In patients with FRAT, the cause of visual loss is a sub-ILM hemorrhage at the macula. In most cases as in the current case, the clinical picture improves without treatment,,,, but if the hemorrhages are bilateral or the visual loss is severe, treatment is considered. Chen et al. performed Nd:YAG laser membranotomy to treat sub-ILM hemorrhage at the macula in a patient with FRAT and reported that the treatment was effective when rapid visual recovery is needed due to bilateral sub-ILM hemorrhages at the macula.

It has been suggested recently that a variant of the COL4A1 gene is associated with FRAT., The COL4A1 gene encodes the α1 (IV) subunit chain, and a variant in the gene causes basement membrane damage to the blood vessels. A COL4A1 variant has been reported in porencephaly and other cerebrovascular diseases,, and it also may be associated with hereditary angiopathy with nephropathy aneurysms and muscle cramps.

Zenteno et al. reported the results of exome sequencing analysis using NGS in two generations of a family with FRAT and provided evidence that a heterozygous missense variant in the COL4A1 gene was responsible for the retinal phenotype in this pedigree. In the current report, we also performed a genetic analysis using NGS for 328 genes including COL4A1; however, no pathogenic variants were found including COL4A1. NGS technology can comprehensively analyze a large number of genes, while not all variants can be identified. First, NGS cannot identify variants in some region because it does not cover all exonic regions; the average gene coverage of the Inherited Disease Panel is 97%. Second, NGS cannot always identify mosaic variations, gross deletions, or insertions. Third, NGS cannot identify variants in transcriptional regulatory regions. In the current case, there may have been a variant of COL4A1 that was not identified in our genetic analysis, or the patient may have a causative variant in another gene. At the moment, the current patient and his parents do not want to undergo further genetic analysis.
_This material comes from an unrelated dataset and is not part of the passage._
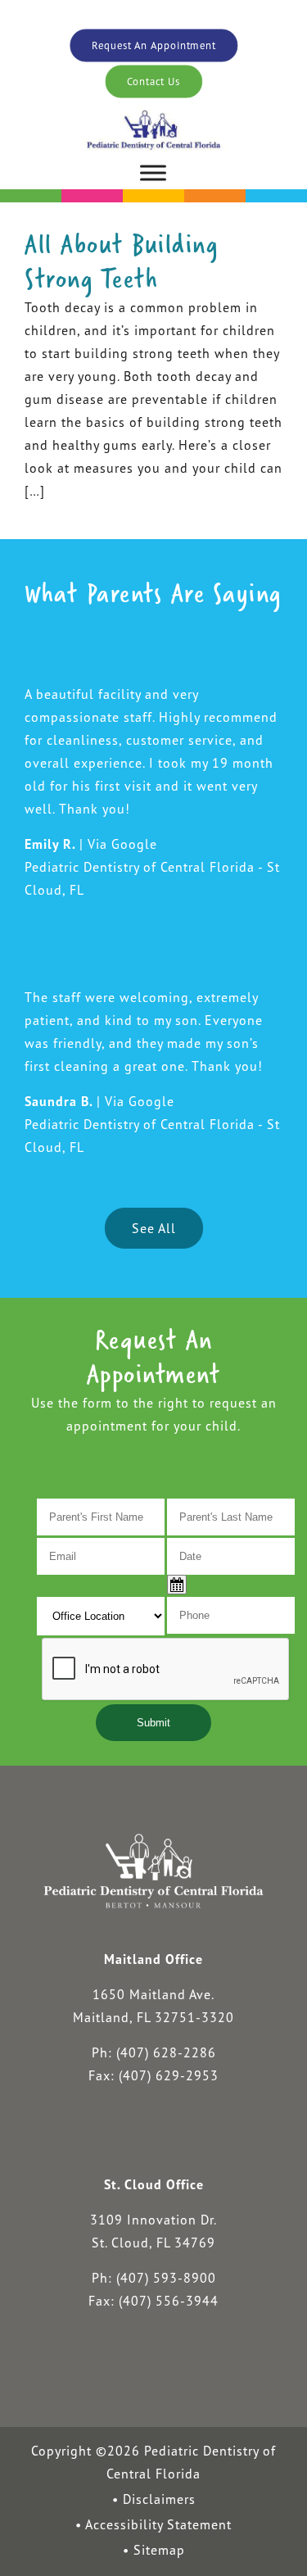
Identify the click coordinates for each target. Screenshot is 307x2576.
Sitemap (159, 2550)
In conclusion, we report two members of a family with FRAT identified by sudden visual loss caused by retinal hemorrhages. In this case, the family history was very useful for early diagnosis. Early and accurate diagnosis facilitated observation of the patient, whose retinal hemorrhage and VA improved without intervention. FRAT should be considered in cases of sub-ILM hemorrhage in young patients even in the presence of discrete retinal arteriolar tortuosity.

Patient consent

Informed consent was obtained from the patient.

Author's contributions

Tomohiro Obayashi: Investigation, Writing, Aki Kato: Investigation, Writing- Original draft preparation, Munenori Yoshida: Supervision, Yu Shibata: Investigation, Harumitsu Suzuki: Investigation, Kei Ohashi: Investigation, Writing, Yuichiro Ogura: Supervision, Tsutomu Yasukawa: Writing- Reviewing and Editing.

Funding

The authors received no financial support related to this report.

Declaration of competing interest

The authors declare that they have no conflicts of interest associated with this report.